Dress for Success Executive Director Robbye Floyd calls it the "transformational mirror."
Bedecked with glittery gems, it's where women see their self-image renewed by the type of stylish, professional ensemble they need to rock a job interview or get through the days or weeks before the first paycheck.
The San Antonio Express-News reports a mirror in another room reflects the same for men referred to a newer and less-known program called Career Gear.
"The woman or the man who walks into the dressing room feeling like they've got all these things going against them is a different person than the one who comes out of the dressing room in a suit or something professional-looking and sees themselves in the mirror," Floyd said.
"It's amazing, the transformation. And it's not just physical," she added. "They literally have a different posture and a different look in their face. They light up and their self-confidence is raised. And all of that helps them get jobs."
Dress for Success has grown to become a global charity with more than 150 affiliates in cities across the United States and in 30 foreign countries.
It got its start in 1997, when then-law student Nancy Lublin used a $5,000 inheritance to team up with nuns to collect high-quality clothing donations to help low-income women land their first job or return to the workforce. The program was launched in a Manhattan church basement.
San Antonio's Dress for Success program started in 2002. It now operates at a location on North Frio, not far from the Haven for Hope homeless shelter that refers many of its clients. The approximately $1 million yearly budget relies largely on fundraising, grants and donations, with benefactors including some of the leading corporations in San Antonio.
In the past 12 months, Dress for Success has served about 1,380 clients, two-thirds of them women.
The organization provides more than just clothing. There's an array of training and educational courses on the workplace "soft skills" that help people keep the jobs they land as well as career development services to help them grow.
The agency works on an appointment basis, with referrals accounting for about 95 percent of its clients. "They're referred to us by other agencies where they're getting services for some issue on their life that is a barrier to employment," Floyd said. "It could be substance abuse; it could be domestic violence, homelessness. We see a lot of veterans who are transitioning from the military world to the civilian."
Some clients have only a grade-school education, others have earned doctorates. Some held lucrative careers that got derailed by a catastrophic illness or layoff.

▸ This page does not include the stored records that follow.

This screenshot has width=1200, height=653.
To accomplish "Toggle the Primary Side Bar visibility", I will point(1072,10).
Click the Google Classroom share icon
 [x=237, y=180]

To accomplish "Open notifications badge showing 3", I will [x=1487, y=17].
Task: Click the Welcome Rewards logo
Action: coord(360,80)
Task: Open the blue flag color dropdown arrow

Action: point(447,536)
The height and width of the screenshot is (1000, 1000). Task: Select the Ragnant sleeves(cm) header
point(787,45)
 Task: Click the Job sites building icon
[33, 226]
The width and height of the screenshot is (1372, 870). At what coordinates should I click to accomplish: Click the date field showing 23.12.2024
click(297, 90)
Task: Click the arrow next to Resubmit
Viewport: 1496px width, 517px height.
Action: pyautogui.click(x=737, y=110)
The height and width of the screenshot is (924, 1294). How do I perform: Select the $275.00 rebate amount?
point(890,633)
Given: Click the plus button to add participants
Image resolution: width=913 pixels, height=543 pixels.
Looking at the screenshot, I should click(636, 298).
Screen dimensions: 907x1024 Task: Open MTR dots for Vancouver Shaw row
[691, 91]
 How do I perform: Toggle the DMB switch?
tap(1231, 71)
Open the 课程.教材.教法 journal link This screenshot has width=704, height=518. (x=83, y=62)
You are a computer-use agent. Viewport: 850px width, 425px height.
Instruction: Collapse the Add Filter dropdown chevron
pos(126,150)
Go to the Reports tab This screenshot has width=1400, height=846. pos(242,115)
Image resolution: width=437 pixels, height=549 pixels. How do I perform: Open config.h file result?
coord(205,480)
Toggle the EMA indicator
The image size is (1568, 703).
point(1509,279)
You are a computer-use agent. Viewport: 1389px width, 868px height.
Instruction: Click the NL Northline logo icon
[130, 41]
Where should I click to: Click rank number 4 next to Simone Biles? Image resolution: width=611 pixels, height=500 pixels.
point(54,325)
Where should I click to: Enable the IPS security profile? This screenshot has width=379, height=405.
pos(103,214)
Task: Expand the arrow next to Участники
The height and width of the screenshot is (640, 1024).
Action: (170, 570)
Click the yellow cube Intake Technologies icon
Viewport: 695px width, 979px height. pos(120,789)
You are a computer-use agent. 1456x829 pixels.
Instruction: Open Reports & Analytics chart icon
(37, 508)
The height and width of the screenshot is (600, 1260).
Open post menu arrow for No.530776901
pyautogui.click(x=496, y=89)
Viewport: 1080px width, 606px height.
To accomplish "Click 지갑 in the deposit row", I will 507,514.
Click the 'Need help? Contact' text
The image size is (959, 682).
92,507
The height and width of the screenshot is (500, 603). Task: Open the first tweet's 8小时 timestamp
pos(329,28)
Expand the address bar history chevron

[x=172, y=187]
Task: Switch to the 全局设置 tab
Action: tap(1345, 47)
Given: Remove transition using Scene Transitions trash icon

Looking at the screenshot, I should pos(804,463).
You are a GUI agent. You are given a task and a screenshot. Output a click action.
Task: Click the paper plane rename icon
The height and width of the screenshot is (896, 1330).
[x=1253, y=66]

Most are single parents between 35 and 55, but they also are helping baby boomers returning to the workforce.
Some know fully well how to put together an outfit but just don't have the money to buy clothes. Others have worked only in fast-food or other low-wage jobs with uniforms. Still others have never worked at all.
Donated dresses, suit jackets, slacks and blouses line the walls of the "boutique" room, which looks a lot like a high-end shop. There are also shoes, bags and costume jewelry as well as a closet full of donated totes full of makeup and other "girly" stuff.
The men's program started in 2009 and has slowly gained traction. Part of the problem is getting donations, Floyd said. Men are prone to hold on to items until they're completely worn out, and there is a big need for mainstays like belts and shoes.
On the women's side, there are never enough of the quality shoes, handbags and costume jewelry that pull together an outfit and are least likely to be part of a closet purge.
Sizing is another problem, and Floyd wishes she'd see more donations of both smaller and larger than average sizes. It's hard to suit clients who are size zeros or 5X, she said. There's the same issue for men who are either small or big and tall.
"Basically when people ask us what we take, we tell them anything that you could see somebody else actually wearing it. It needs to be in good enough shape," she said.
Floyd took over the agency in 2017, following a year as interim director. As a 35-year veteran of nonprofits -- she's worked as a substance abuse counselor, crime victim advocate and even a probation officer -- she's no stranger to people going through hard times.
"It's a mission I think everybody can agree with," she said of her current role. "We all want to see people get to work or get back to work or get out of whatever situation that keeps them from working.
"And whatever is good for them is good for their families and their kids," she said. "Even wider than that, it's good for the local economy for people to be back to work."